É claro que as DAOs ainda estão em evolução e apresentam seus próprios desafios. Tomar decisões por comitê – especialmente um comitê online global e, muitas vezes, pseudônimo – pode ser lento ou ineficiente em alguns casos. Não há um CEO para tomar decisões rápidas; as propostas precisam ser discutidas e votadas, o que pode levar dias ou semanas. Além disso, embora as DAOs visem à descentralização, na prática, algumas podem apresentar desequilíbrios de poder. Se um pequeno grupo de membros detém uma parcela muito grande dos tokens de governança, eles podem exercer uma influência desproporcional nas votações (já que, normalmente, o poder de voto é proporcional à quantidade de tokens que possuem). De fato, estudos descobriram que, em muitas DAOs, uma pequena fração de holders (as chamadas “baleias” cripto) frequentemente controla a maioria do poder de voto. Por exemplo, uma análise mostrou que, em dez grandes DAOs, menos de 0,1% de todos os holders possuíam cerca de 90% do poder de voto. Essa concentração é algo que a comunidade de DAOs está tentando ativamente resolver. As soluções propostas incluem mecanismos como a votação quadrática (que reduz o peso efetivo do voto dos grandes holders de tokens para dar aos holders menores mais influência relativa) e outros modelos inovadores de governança para conter o domínio das baleias.

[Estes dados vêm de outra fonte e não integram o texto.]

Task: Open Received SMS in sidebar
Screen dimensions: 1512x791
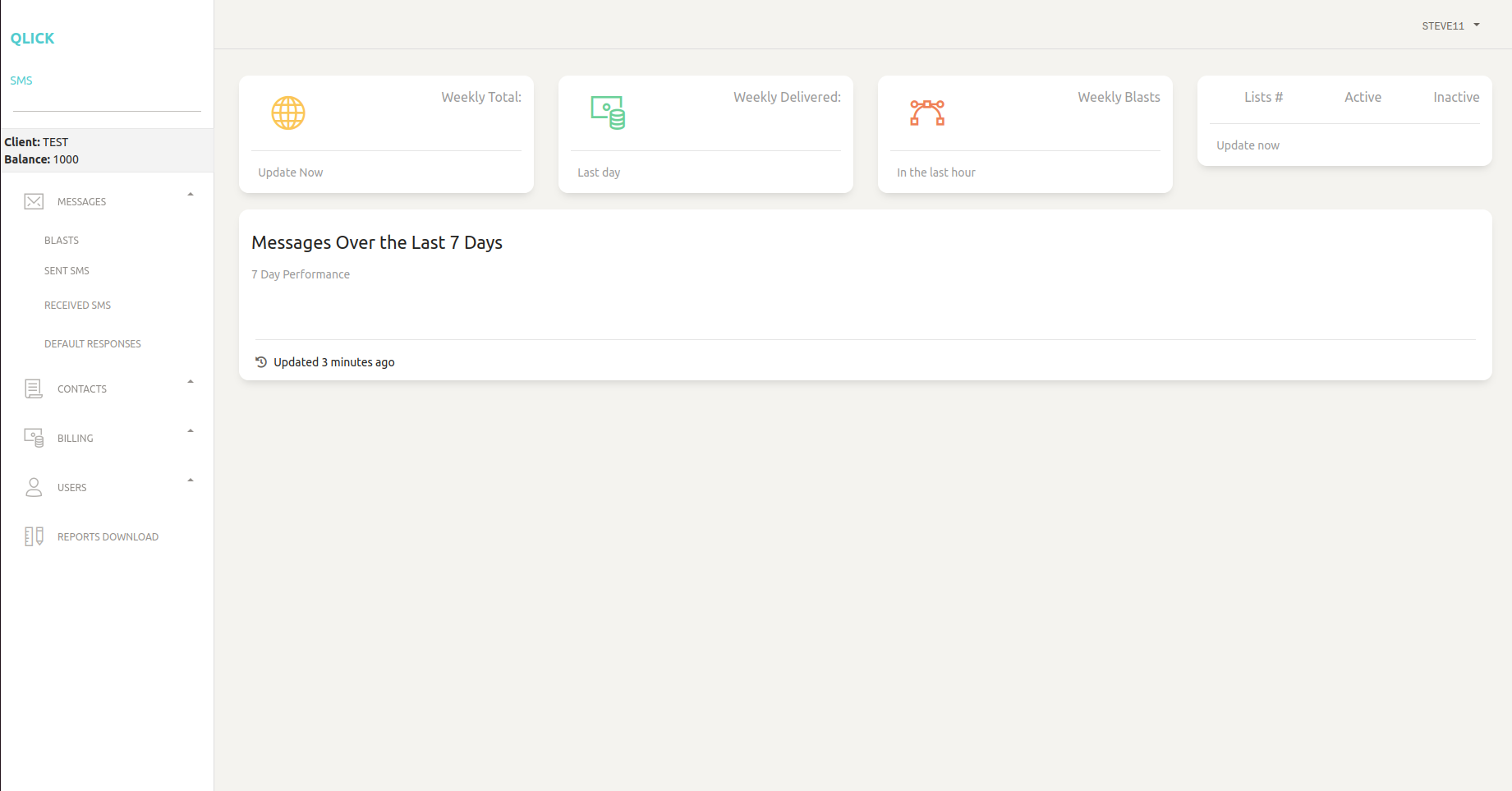Action: tap(77, 306)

Apesar desses obstáculos, as DAOs continuam a crescer em número e na riqueza de seus experimentos porque se alinham ao espírito das criptomoedas – são organizações abertas, sem fronteiras e governadas pelos usuários, às quais qualquer pessoa pode potencialmente se juntar e contribuir. A cada ano, novas práticas recomendadas e inovações na governança de DAOs surgem, tornando gradualmente essas organizações mais eficazes e equitativas. É uma evolução contínua, mas que traz a promessa de mudar fundamentalmente a forma como os grupos coordenam recursos e autoridade.